Autorisatiedatum en geldigheid

Laatst beoordeeld  : 16-03-2022

Laatst geautoriseerd  : 16-03-2022

Geplande herbeoordeling  : 01-01-2027

Initiatief en autorisatie

Initiatief:
  • Nederlandse Vereniging voor Intensive Care
Geautoriseerd door:
  • Nederlandse Internisten Vereniging
  • Nederlandse Vereniging voor Anesthesiologie
  • Nederlandse Vereniging voor Heelkunde
  • Verpleegkundigen en Verzorgenden Nederland
  • Nederlandse Vereniging voor Intensive Care

Algemene gegevens

De ontwikkeling van deze module werd ondersteund door het Kennisinstituut van de Federatie Medisch Specialisten en werd gefinancierd uit eigen gelden van de Nederlandse Vereniging voor Intensive Care.

Doel en doelgroep

Doel

In deze leidraad wordt advies gegeven over de inrichting van het SIS in het ziekenhuis met als doel de zorg voor de volwassen vitaal bedreigde patiënt op de verpleegafdelingen te verbeteren. De aanbevelingen zijn ook van toepassing op ziekenhuislocaties zonder IC. In deze leidraad worden specifieke afdelingen waar monitoring al onderdeel is van de zorg, zoals de Spoedeisende hulp (SEH), Post Anesthesia Care Unit (PACU), Coronary Care Unit (CCU), High Care, Medium Care en IC, buiten beschouwing gelaten.

 

De inrichting van het SIS in een behandellocatie zonder IC (bijvoorbeeld zelfstandige behandelcentra of een revalidatiecentrum) valt grotendeels buiten de afbakening van deze leidraad. In de toekomst zou hiervoor een aparte module moeten worden ontwikkeld met een bijdrage vanuit de beroepsgroepen die hier direct bij betrokken zijn.

 

Doelgroep

Deze leidraad is geschreven voor alle leden van de beroepsgroepen die betrokken zijn bij de zorg voor (de signalering van) vitaal bedreigde patiënten.
■ ■ ■ ■
Probleembeschrijving
Hervat de oefentekst over de leidraad voor de zorg aan vitaal bedreigde patiënten na de laatste zin. De items staan los van de oefentekst.

Opgeslagen gegevensitems
■ ■ ■ ■
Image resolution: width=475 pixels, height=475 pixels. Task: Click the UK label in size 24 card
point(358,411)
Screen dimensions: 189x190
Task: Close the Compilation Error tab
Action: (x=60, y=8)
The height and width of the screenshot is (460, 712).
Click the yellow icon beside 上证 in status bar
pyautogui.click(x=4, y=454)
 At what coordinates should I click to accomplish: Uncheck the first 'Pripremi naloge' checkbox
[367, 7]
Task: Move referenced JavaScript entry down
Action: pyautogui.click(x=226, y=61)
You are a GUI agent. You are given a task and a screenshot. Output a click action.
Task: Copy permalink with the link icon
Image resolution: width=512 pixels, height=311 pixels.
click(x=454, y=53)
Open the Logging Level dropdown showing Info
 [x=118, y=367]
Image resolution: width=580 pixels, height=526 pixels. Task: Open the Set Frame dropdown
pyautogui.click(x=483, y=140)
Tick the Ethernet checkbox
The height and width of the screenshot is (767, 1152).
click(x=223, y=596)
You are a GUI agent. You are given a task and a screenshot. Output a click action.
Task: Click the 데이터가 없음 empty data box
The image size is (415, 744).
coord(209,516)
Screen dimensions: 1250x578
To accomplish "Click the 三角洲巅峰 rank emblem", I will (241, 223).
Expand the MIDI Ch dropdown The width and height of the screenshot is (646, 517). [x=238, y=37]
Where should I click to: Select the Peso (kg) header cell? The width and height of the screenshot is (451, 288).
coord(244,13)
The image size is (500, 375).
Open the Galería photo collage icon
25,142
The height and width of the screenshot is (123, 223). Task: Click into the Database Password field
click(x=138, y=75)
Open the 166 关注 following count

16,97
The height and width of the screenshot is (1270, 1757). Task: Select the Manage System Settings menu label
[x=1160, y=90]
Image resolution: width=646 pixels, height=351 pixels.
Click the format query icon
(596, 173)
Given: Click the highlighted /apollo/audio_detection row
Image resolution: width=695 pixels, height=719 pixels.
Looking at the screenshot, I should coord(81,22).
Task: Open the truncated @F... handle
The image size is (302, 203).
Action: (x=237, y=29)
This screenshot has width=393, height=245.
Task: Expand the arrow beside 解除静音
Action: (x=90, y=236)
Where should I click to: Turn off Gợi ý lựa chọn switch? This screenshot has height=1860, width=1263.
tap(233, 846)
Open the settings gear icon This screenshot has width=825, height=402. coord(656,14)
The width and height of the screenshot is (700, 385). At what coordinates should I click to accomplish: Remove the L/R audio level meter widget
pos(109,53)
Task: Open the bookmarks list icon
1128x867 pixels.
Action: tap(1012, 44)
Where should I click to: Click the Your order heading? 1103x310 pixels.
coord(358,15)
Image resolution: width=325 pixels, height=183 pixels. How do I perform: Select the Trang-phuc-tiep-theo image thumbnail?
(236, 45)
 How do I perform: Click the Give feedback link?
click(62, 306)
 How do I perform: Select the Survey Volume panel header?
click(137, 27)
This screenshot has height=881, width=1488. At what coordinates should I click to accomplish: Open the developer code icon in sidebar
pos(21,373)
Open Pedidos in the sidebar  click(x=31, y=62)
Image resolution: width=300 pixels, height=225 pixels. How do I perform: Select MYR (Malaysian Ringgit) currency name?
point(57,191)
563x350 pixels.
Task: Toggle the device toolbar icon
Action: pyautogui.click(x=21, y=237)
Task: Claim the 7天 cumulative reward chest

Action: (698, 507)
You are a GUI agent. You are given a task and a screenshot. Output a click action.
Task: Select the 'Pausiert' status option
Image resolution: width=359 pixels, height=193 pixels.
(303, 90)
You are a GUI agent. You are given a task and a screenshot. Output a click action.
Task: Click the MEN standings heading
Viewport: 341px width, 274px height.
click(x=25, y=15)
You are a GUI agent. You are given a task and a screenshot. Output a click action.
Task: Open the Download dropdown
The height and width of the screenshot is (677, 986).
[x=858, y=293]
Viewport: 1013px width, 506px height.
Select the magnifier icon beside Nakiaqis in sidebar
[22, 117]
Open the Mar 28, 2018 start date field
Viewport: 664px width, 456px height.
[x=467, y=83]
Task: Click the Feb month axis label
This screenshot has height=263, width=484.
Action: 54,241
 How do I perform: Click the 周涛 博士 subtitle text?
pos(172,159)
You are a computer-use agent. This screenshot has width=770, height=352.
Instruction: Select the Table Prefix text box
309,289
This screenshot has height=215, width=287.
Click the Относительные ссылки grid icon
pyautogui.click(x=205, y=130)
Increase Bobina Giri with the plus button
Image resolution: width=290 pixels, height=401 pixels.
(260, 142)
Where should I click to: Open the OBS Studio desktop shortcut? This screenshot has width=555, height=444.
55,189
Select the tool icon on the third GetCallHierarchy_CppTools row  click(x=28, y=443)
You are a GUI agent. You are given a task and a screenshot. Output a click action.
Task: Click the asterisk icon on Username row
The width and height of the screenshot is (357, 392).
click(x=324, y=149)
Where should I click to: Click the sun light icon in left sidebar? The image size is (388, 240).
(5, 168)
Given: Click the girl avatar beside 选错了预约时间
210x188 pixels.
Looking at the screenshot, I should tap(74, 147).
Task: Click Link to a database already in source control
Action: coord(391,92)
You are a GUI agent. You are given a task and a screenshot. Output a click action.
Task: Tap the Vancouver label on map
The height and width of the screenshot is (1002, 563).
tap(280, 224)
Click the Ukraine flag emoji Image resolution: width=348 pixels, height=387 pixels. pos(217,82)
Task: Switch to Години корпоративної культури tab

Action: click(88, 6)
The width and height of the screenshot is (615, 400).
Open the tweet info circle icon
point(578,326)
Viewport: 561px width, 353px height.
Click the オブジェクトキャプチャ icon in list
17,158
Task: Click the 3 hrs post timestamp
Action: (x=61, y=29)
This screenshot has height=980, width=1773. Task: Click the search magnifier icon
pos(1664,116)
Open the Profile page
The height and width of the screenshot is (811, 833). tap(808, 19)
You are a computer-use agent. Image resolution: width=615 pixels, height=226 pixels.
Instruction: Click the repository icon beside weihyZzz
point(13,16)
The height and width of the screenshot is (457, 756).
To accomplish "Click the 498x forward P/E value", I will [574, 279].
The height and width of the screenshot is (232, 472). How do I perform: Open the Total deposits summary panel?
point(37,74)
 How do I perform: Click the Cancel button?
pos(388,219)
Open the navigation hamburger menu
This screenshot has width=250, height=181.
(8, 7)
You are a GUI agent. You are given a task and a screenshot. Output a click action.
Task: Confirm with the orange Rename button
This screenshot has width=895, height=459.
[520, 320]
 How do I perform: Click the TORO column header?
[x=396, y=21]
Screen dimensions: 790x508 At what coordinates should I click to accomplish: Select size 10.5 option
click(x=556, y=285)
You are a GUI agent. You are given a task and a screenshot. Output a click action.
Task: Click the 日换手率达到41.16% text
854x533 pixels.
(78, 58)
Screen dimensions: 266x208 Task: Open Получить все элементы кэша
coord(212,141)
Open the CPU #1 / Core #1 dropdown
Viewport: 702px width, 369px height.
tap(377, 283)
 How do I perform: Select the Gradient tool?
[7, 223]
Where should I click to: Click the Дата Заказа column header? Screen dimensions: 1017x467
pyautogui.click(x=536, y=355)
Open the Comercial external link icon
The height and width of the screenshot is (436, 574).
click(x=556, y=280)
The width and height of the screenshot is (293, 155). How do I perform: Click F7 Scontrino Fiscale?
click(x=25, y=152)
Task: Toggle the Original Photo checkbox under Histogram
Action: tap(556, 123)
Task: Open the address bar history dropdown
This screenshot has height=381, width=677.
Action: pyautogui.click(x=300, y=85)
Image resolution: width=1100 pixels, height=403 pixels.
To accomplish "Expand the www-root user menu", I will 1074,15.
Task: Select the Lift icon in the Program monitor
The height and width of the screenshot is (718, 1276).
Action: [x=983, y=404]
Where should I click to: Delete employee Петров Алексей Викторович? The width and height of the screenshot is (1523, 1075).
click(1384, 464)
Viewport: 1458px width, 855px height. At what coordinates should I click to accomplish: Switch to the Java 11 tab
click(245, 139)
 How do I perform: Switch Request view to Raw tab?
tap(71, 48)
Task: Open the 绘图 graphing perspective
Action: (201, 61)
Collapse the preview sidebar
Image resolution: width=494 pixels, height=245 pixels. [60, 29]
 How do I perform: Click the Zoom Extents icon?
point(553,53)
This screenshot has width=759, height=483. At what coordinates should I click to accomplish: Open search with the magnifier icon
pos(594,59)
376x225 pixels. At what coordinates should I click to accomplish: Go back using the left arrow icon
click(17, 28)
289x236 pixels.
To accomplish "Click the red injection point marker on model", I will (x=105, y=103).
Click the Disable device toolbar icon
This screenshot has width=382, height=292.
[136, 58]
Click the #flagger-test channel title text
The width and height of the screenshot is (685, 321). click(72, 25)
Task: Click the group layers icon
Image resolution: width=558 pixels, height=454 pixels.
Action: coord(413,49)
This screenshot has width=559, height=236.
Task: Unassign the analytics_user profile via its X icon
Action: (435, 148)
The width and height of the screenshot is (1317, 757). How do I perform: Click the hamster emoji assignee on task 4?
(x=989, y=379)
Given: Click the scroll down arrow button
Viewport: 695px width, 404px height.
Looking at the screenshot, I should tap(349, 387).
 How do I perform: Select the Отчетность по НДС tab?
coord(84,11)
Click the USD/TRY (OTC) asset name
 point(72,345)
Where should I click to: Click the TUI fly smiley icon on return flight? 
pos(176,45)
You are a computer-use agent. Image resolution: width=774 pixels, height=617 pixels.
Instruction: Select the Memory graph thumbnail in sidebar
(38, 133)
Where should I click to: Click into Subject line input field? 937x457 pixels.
■ ■ ■ ■
Antwoord
Samenstelling werkgroep

Voor het ontwikkelen van de module is in 2019 een multidisciplinaire werkgroep ingesteld, bestaande uit vertegenwoordigers van alle relevante specialismen die betrokken zijn bij de zorg voor vitaal bedreigde patiënten.

 

Werkgroep

  • Drs. G. Prins-van Gilst, Internist-intensivist en internist acute geneeskunde, werkzaam in Erasmus MC te Rotterdam, NVIC (voorzitter)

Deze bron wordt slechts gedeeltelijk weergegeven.